Observatie en onderzoek
Het onderzoek bestaat uit het in kaart brengen op welke gebieden zich problemen voordoen en hoe zich dat uit in het dagelijks leven. Dit gebeurt door middel van een vragenlijst, motorische observatie en de beoordeling van het motorische ontwikkelingsniveau.
Behandeling
Sensorische integratietherapie is spel voor het kind. Het kind moet het ook leuk vinden en zelf op ontdekking gaan. De therapeut zorgt ervoor dat het kind tijdens het spel de juiste sensorische informatie opdoet en kan verwerken, zodat het kind op een juiste manier kan reageren. Het doel is verandering te brengen in de manier waarop het zenuwstelsel van het kind de sensorische informatie organiseert, zodat het kind beter in staat is tot interactie met de wereld om hem heen. Interactie houdt in: leren op school, omgaan met leeftijdsgenoten, aandacht kunnen richten op een opdracht, zelfverzorging, motorische coördinatie, etc
Motorische schrijfproblemen
Schrijven is een moeilijke vaardigheid.

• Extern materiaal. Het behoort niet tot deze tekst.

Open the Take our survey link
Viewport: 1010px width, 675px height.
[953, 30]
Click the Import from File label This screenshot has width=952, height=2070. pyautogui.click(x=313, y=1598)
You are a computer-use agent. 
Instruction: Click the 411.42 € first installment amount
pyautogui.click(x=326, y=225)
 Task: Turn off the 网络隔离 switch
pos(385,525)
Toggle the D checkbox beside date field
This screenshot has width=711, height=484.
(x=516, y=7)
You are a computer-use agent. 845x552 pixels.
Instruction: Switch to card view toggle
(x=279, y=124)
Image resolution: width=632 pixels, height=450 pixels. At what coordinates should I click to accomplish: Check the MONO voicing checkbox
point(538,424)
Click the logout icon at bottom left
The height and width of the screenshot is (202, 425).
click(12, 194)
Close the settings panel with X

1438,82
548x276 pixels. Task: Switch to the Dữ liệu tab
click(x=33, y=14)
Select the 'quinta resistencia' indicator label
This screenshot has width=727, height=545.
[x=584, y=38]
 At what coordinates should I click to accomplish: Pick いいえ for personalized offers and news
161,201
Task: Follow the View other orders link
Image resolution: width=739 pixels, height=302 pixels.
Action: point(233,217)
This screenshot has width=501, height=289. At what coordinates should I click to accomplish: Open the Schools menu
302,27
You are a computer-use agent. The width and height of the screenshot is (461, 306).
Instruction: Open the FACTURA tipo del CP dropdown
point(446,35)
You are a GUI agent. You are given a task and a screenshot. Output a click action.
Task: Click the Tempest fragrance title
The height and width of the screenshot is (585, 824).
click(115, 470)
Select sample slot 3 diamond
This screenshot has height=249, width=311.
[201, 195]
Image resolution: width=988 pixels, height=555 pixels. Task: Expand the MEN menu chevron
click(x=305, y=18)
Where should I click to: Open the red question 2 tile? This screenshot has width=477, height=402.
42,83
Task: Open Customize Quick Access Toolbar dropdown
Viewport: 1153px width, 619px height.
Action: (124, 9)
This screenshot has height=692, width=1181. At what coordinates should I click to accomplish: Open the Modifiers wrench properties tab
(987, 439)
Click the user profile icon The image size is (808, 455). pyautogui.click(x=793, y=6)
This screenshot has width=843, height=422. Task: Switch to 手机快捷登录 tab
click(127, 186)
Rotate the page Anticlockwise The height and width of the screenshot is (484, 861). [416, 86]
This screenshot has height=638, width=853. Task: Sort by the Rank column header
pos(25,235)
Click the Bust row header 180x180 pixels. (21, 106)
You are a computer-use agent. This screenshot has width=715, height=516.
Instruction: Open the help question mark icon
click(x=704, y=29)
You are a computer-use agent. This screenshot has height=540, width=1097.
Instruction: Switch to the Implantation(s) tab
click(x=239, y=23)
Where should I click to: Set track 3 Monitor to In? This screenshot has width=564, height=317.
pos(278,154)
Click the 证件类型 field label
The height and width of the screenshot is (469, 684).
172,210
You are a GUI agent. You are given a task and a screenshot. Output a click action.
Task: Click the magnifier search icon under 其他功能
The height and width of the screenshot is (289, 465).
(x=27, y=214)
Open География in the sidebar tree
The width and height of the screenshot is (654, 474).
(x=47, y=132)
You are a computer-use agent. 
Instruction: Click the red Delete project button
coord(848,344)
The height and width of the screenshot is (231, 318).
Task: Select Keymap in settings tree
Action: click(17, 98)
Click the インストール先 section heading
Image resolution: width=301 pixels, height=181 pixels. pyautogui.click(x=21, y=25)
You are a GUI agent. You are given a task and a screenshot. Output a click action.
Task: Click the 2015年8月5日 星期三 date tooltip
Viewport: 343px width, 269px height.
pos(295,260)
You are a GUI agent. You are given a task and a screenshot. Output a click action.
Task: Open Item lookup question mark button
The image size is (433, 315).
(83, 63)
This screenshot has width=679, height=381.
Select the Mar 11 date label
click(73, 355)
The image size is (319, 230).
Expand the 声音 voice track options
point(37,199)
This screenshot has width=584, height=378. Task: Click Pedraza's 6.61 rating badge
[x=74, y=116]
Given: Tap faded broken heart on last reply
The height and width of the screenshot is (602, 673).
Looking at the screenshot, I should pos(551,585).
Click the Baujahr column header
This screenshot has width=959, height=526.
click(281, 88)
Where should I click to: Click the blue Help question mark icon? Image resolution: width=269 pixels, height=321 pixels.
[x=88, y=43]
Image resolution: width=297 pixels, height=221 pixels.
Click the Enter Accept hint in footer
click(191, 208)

In groep 3 leren de kinderen in een relatief korte periode schrijven. Meestal eerst in blokletters en na enkele maanden in verbonden schrift. Allerlei factoren spelen hierbij een rol: de pen moet goed worden vastgehouden, de grootte van de letters moet constant zijn en het schrijven moet een vloeiende beweging zijn. De vorm van de alle 26 letters is verschillend, maar toch lijken bijvoorbeeld een “a”en een “d” heel veel op elkaar. Verwarring ontstaat dus snel. Hierbij speelt taal natuurlijk een belangrijke rol. Het kind moet veel nieuwe woorden onthouden en kunnen reproduceren. Al deze zaken dienen in een complexe vaardigheid als schrijven gecombineerd te worden. Logisch dat er wel eens wat mis gaat. Als de oorzaak gelegen is in de uitvoering van de schrijfbeweging, dan kan de kinderfysiotherapeut ingeschakeld worden.
Observatie en onderzoek
Bij schrijfproblemen wordt beoordeeld of er alleen sprake is van een schrijfprobleem al dan niet gepaard gaande met problemen in de fijne motoriek. We starten met een vraaggesprek waarbij het kind kan aangeven waarbij hij/zij problemen ondervindt in de klas. Tevens wordt gevraagd schriftjes van school mee te nemen, zodat samen met het kind het handschrift besproken kan worden.
Wij maken bij het onderzoek naar schrijfproblemen gebruik van de verschillende testen om het onderliggende probleem zo goed mogelijk in kaart te brengen.
Therapie/instructie
Kinderfysiotherapeutische begeleiding wordt opgestart indien er sprake is van een motorisch schrijfprobleem. Het einddoel hierbij is het schrijven pijnvrij te laten verlopen in een leesbaar handschrift.
Wanneer blijkt dat de schrijfproblemen die een kind ervaart, geen motorische oorzaak hebben, wordt kinderfysiotherapie niet opgestart. De ouders kunnen dan samen met de leerkracht en/of intern begeleider bekijken hoe het kind het beste geholpen kan worden.